“Once an athlete, always an athlete.” This might be a fitting title for Richard Prego’s story. Blessed with a backyard pool at his childhood home that he spent all summer splashing around in as a kid, Richard joined the local YMCA swim team at age 10 and continued to swim competitively until he graduated from college. But then, he recalls, “I didn’t exercise much in college and didn’t have a particularly healthy lifestyle, and by my senior year I had put on enough weight to be considered obese.”
Like most swimmers, Richard had always hated running, but he took it up as a way to lose weight after college and, to his happy surprise, acquired a taste for it as the pounds came off. By now you probably know where this story is heading. Richard’s first 5K led to his first 10K, first half-marathon, and first marathon. Then, in 2019, he bought a bike for cross-training, acquired a taste for that, and completed his first Olympic-distance triathlon in July of this year.

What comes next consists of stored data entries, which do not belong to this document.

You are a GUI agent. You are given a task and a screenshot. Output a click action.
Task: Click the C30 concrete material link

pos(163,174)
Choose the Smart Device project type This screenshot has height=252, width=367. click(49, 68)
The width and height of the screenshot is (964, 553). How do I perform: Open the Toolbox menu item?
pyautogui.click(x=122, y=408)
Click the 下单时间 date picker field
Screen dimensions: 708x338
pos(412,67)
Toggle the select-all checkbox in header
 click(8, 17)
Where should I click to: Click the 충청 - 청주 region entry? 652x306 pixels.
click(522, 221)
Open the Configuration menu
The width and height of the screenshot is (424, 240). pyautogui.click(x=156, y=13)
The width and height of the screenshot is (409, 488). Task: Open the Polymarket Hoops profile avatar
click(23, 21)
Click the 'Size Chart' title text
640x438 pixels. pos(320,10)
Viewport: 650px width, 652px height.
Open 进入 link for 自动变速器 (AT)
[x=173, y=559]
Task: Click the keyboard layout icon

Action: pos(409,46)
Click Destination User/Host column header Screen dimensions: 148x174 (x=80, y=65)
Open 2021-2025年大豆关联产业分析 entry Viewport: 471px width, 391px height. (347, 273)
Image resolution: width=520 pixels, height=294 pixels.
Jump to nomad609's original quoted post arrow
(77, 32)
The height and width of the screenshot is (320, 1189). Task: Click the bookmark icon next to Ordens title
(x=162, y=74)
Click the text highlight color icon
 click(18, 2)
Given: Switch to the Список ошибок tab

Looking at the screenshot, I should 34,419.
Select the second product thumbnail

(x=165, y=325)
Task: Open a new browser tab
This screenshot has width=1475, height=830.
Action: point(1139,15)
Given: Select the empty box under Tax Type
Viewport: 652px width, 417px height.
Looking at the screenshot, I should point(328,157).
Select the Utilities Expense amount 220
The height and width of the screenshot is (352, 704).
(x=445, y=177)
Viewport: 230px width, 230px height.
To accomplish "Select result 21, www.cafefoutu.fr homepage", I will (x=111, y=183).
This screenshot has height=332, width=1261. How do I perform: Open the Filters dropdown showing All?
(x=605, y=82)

As many athletes seem to have done, Richard took advantage of the pandemic-enforced pause on racing to search for a better way to train. “In training for everything from 5K’s to full marathons,” he explains, “I tried other training methods, books, and plans. They all felt like they were more intense than they needed to be, and at some point I always wound up burned out or injured (or both).”
Discovering 80/20 changed all that for Richard, 31, who works as an engineering manager in Middlesex, NJ, and is expecting his first child with his wife in December. Perhaps his most satisfying 80/20 experience so far occurred not in a real race, however, but in a solo marathon he completed in his neighborhood. “In the three times I ran the New York City marathon,” he says, “my race always fell apart between 20 and 22 miles. That didn’t happen this time, and I believe it had a lot to do with having a better understanding of pacing, and being more prepared for the race through the hard workouts that I was able to do because I was taking it easier on the easy days.”
We look forward to seeing what comes next in Act II of Richard’s life as an endurance athlete!